Problem details -> Pull out each line of the records below that contains the word "above".

Target position records ->

────

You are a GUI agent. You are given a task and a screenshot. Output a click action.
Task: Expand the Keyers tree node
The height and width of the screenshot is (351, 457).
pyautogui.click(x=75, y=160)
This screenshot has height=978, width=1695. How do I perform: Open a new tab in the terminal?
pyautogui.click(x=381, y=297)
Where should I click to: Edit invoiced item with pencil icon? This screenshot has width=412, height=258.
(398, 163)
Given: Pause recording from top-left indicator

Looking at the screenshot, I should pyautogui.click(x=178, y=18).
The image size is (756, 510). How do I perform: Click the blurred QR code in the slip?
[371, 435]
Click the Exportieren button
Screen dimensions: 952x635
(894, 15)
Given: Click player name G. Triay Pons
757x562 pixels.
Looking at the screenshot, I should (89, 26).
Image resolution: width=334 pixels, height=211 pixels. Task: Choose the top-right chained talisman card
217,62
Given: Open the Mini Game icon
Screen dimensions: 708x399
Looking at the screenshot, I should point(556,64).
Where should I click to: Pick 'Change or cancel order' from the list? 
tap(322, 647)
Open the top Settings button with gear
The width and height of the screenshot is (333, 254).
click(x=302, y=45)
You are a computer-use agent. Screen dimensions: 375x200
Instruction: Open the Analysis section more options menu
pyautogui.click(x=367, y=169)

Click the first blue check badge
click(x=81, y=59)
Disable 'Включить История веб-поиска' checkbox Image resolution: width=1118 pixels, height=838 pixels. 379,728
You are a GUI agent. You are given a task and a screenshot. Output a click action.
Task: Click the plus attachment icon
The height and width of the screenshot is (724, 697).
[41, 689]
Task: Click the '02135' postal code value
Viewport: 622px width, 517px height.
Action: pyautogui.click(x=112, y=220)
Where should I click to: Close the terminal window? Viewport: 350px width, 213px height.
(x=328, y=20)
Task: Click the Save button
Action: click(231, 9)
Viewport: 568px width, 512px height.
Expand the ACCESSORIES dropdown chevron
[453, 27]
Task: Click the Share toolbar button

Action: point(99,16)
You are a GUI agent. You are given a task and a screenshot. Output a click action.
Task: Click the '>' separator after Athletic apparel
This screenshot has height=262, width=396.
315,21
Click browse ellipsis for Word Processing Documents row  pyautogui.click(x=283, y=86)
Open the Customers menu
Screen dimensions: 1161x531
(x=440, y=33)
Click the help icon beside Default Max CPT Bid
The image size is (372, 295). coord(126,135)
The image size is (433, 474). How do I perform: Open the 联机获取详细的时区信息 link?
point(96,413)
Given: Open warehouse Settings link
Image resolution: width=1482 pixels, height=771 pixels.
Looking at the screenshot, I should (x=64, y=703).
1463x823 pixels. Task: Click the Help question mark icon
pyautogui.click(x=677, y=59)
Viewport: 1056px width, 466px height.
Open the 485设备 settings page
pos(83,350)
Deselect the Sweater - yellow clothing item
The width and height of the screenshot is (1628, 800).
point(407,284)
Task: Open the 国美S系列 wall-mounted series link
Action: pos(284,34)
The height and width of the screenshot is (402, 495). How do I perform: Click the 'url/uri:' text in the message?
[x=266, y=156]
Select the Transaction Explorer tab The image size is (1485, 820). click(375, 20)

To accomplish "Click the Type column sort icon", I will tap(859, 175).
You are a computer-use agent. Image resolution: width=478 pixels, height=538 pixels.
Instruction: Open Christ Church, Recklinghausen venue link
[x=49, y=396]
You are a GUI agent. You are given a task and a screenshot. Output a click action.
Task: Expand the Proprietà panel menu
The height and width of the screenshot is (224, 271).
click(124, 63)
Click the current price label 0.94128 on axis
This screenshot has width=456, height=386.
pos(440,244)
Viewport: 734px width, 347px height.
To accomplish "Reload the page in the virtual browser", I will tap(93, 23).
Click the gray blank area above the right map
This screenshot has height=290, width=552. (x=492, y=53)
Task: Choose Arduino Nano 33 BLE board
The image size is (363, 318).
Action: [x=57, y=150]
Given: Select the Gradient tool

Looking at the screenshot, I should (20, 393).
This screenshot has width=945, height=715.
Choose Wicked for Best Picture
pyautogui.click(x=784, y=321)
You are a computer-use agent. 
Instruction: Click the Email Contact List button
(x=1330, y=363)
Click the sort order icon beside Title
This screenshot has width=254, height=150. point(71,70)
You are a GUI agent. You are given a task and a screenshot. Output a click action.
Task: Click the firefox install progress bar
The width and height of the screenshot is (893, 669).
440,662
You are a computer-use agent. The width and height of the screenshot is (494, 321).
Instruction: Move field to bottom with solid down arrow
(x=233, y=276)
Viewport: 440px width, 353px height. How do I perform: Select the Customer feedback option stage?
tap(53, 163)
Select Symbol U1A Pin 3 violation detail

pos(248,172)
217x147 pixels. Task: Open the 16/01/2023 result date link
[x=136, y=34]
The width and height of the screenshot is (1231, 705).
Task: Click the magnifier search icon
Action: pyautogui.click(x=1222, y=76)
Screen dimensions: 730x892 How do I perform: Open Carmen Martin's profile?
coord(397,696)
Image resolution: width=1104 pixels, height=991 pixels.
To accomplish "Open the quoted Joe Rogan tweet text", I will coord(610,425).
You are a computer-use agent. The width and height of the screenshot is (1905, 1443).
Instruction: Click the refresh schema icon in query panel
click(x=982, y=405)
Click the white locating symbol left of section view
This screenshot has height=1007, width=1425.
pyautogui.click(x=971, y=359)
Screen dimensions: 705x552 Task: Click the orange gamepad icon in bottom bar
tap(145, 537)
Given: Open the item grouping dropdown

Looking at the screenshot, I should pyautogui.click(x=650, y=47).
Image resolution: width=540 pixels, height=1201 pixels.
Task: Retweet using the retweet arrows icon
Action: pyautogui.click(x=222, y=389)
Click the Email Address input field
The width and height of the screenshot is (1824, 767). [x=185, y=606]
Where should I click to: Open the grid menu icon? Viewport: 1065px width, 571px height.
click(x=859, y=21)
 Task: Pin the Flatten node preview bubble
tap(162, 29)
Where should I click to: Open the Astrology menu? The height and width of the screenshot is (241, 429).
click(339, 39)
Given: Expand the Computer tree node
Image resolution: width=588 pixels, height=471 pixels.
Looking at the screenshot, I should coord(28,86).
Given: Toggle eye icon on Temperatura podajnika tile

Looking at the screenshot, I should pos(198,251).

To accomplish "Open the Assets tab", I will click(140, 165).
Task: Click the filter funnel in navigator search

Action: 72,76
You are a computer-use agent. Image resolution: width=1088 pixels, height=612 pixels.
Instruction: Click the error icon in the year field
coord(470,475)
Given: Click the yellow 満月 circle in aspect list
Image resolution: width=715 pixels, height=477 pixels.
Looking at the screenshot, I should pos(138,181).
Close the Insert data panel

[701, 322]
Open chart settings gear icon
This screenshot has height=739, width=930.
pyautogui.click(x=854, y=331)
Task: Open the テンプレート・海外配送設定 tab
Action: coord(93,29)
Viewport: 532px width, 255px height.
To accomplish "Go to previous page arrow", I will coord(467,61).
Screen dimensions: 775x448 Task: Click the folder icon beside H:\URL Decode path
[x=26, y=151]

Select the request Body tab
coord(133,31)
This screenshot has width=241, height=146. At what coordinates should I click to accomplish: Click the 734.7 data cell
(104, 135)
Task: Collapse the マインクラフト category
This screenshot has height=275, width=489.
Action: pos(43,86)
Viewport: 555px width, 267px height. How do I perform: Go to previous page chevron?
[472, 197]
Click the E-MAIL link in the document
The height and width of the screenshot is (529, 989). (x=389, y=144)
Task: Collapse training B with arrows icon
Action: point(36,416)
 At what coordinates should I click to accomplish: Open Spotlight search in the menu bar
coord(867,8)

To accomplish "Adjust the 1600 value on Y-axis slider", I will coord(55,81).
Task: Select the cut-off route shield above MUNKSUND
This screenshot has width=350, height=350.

────

Exercise solution ->
Click the gray blank area above the right map
Task: Select the cut-off route shield above MUNKSUND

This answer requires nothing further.